Of course science and religion can mix and they should!
Let me quote Abdulbaha, son of the founder of the Bahai religion, a growing religious and social movement with more than six million followers:
If religious beliefs and opinions are found contrary to the standards of science, they are mere superstitions and imaginations; for the antithesis of knowledge is ignorance, and the child of ignorance is superstition. Unquestionably there must be agreement between true religion and science. If a question be found contrary to reason, faith and belief in it are impossible, and there is no outcome but wavering and vacillation.
Quite a strong statement for being from a major religious leader a hundred years ago. Also:
This gift [intelligence and reasoning] giveth man the power to discern the truth in all things, leadeth him to that which is right, and helpeth him to discover the secrets of creation
Religion and science are the two wings upon which man's intelligence can soar into the heights, with which the human soul can progress. It is not possible to fly with one wing alone! Should a man try to fly with the wing of religion alone he would quickly fall into the quagmire of superstition, whilst on the other hand, with the wing of science alone he would also make no progress, but fall into the despairing slough of materialism.
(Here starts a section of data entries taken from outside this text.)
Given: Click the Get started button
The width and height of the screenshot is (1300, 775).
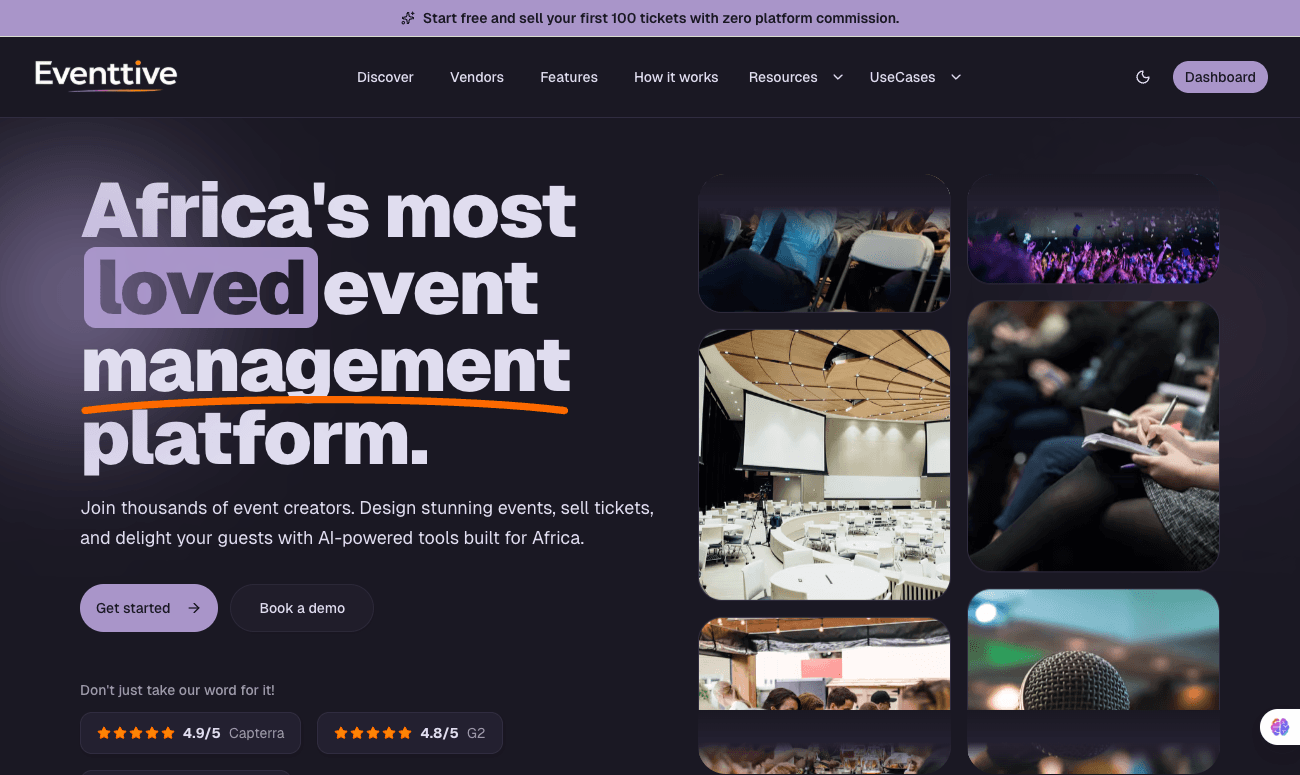Looking at the screenshot, I should [148, 607].
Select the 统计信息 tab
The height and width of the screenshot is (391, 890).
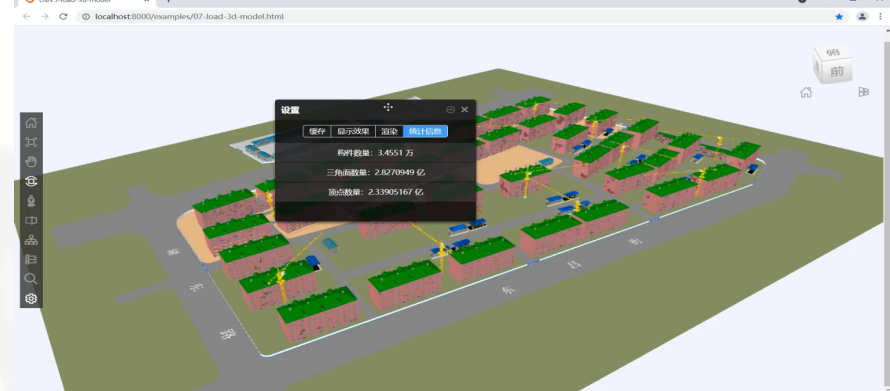(425, 131)
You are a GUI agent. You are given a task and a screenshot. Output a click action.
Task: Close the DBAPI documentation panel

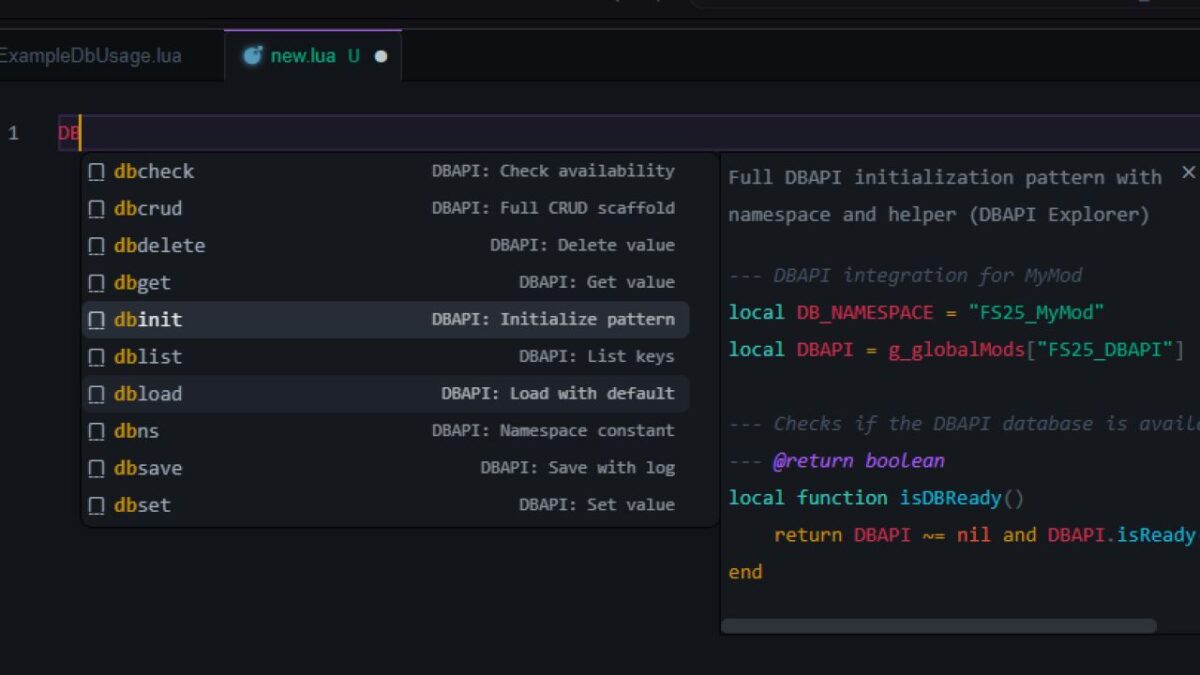[1188, 171]
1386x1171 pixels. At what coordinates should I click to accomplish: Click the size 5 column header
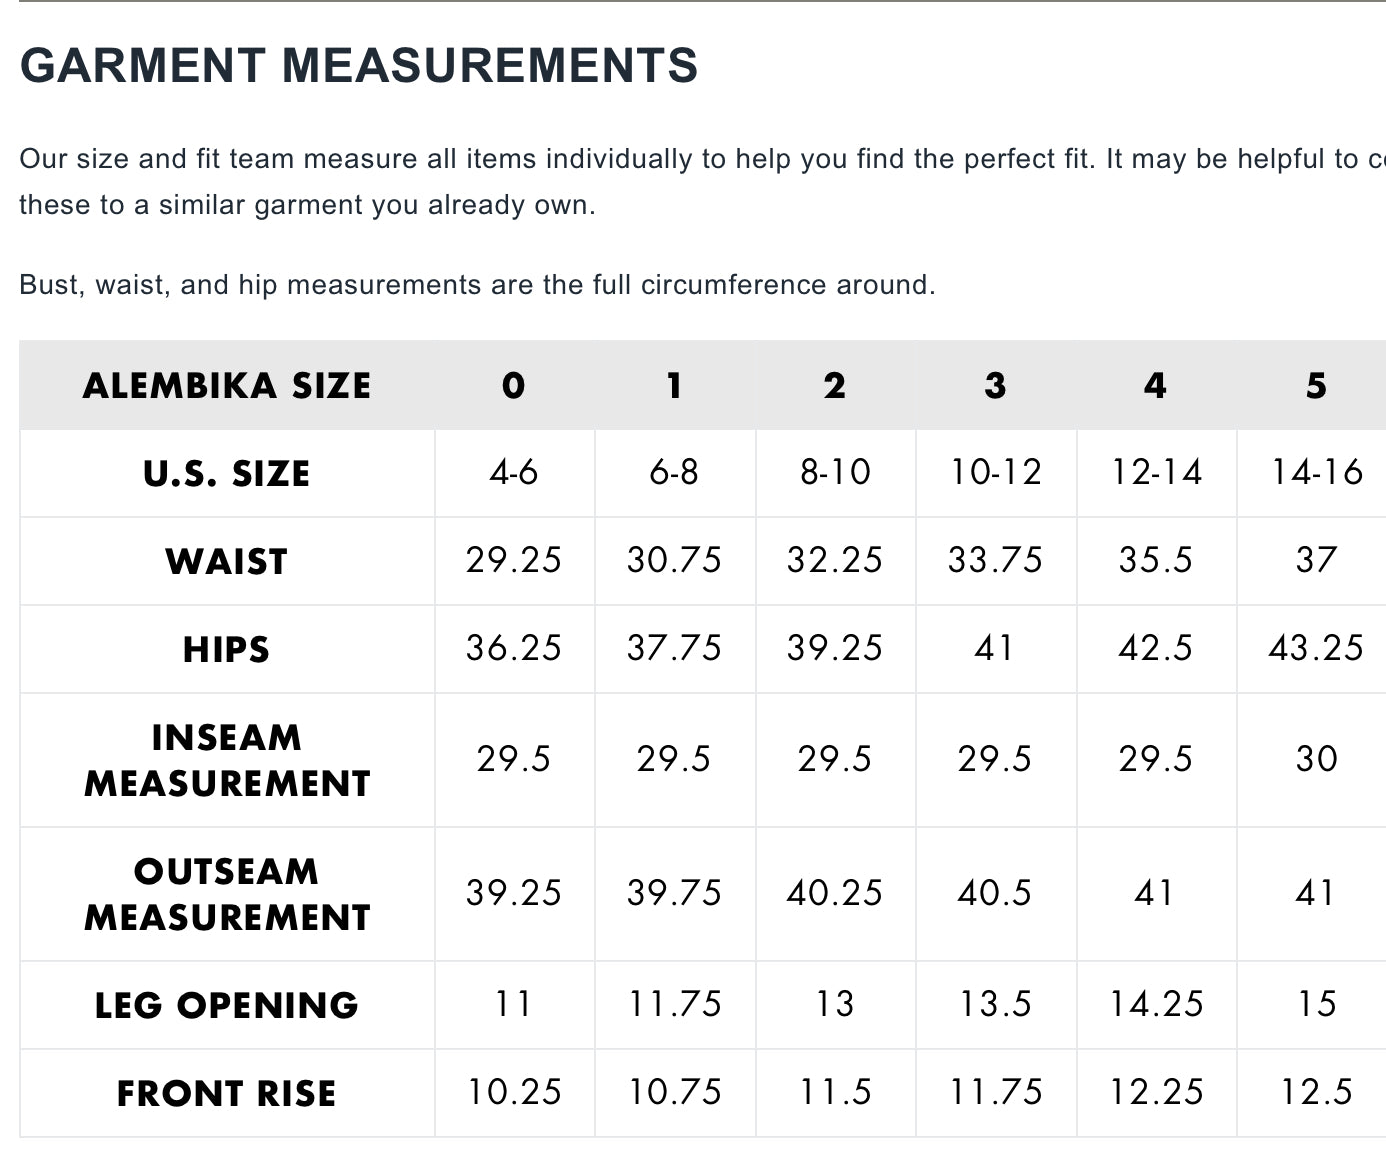(1316, 386)
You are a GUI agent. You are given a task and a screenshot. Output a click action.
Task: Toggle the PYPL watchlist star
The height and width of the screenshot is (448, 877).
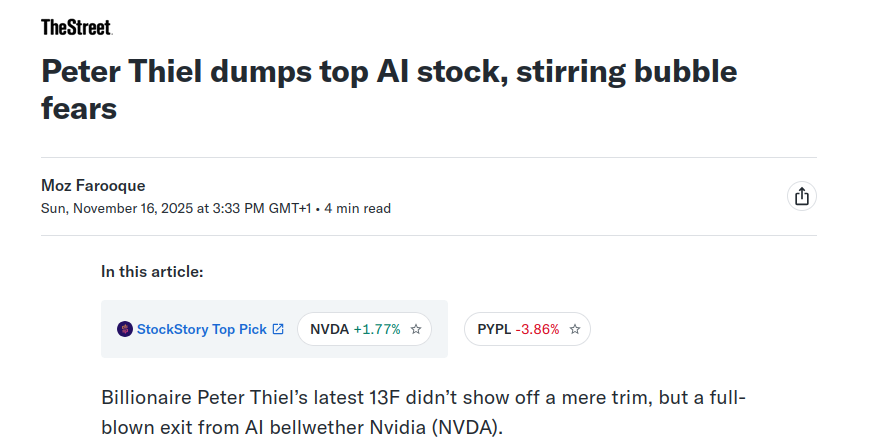pos(575,329)
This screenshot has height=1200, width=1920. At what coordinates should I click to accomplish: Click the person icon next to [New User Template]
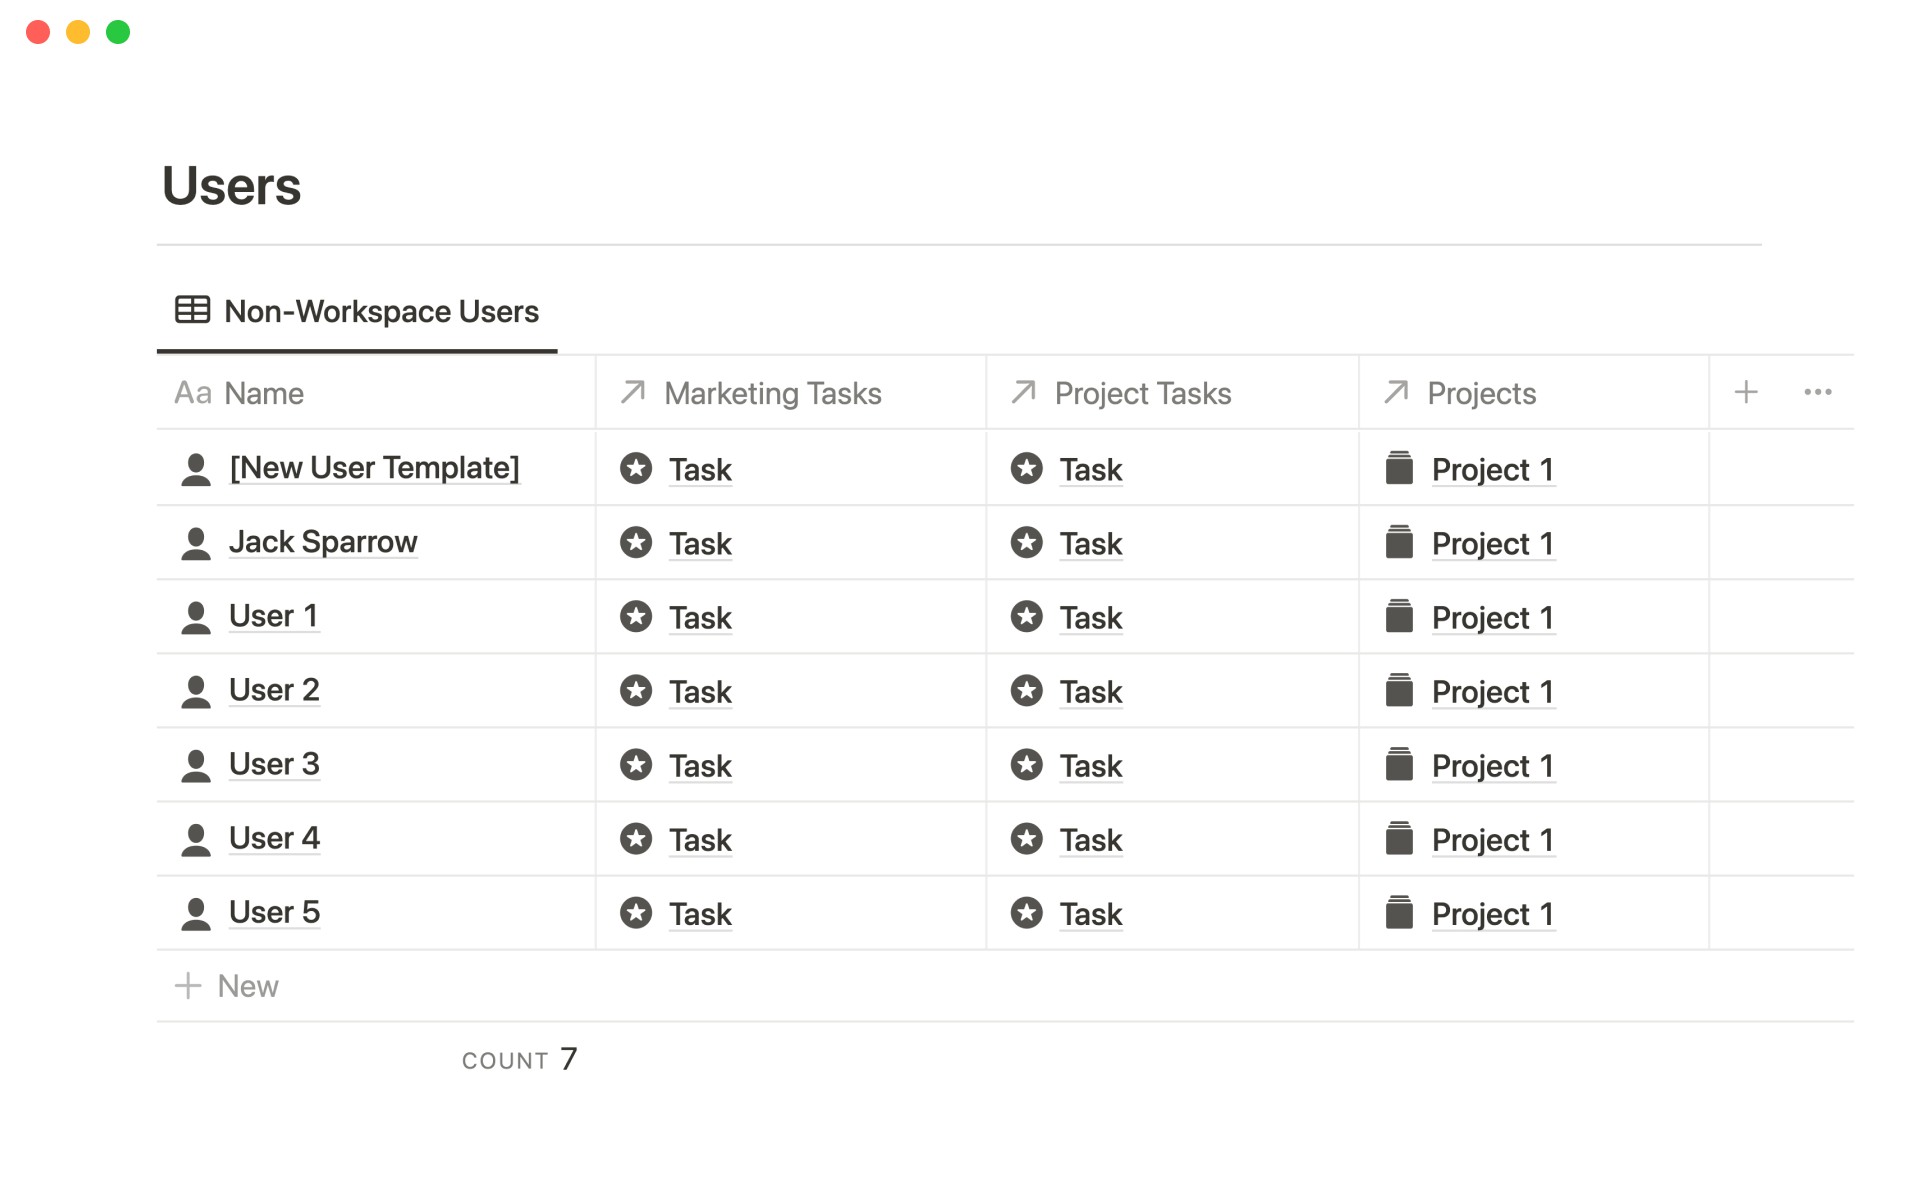196,467
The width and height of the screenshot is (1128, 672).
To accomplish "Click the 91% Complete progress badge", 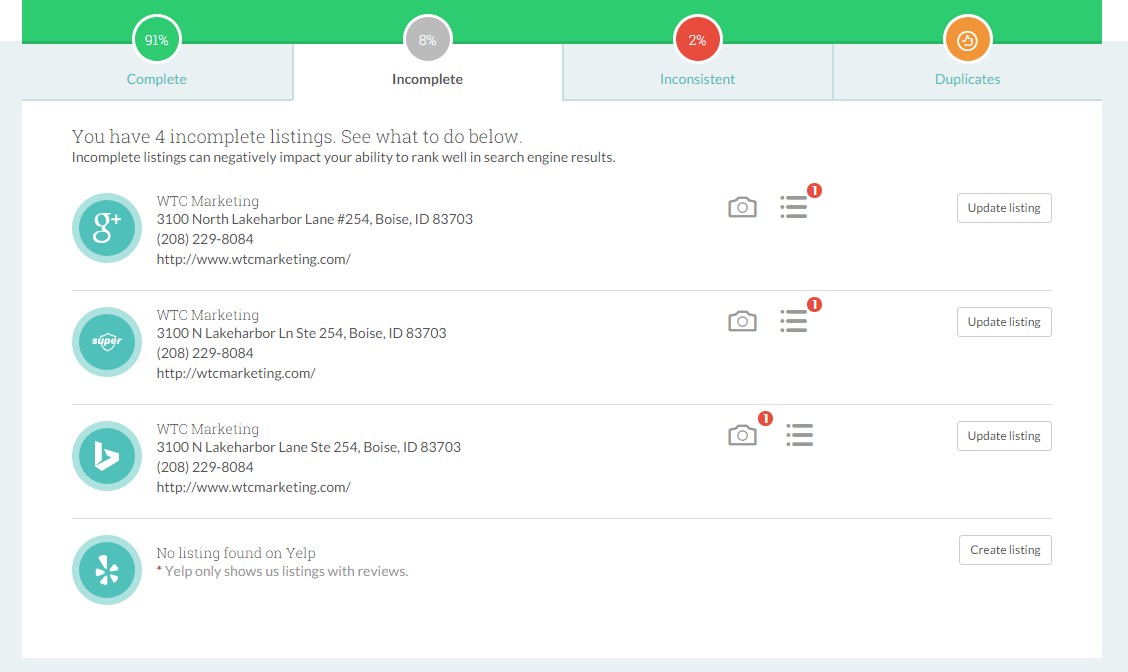I will tap(156, 40).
The only reason that science and religion doesn't seem to mix is that too many religious leaders stick to their dogmas and traditions even in face of human and scientific progress. Religions role in this world is to develop and foster spirituality, morality and selflessness so we can create a fair and just society and it can only do so if it keeps evolving and improving with new knowledge and understandings. Christianity developed and changed a lot in the first few hundred years after Jesus with doctrines and writings being added and removed at a high pace. Why are so many churches of today so hellbent on sticking exactly to the way things earlier were? It's simply not healthy.
Ps. I'm not officially a Bahai, but I consider myself a "friend of the faith".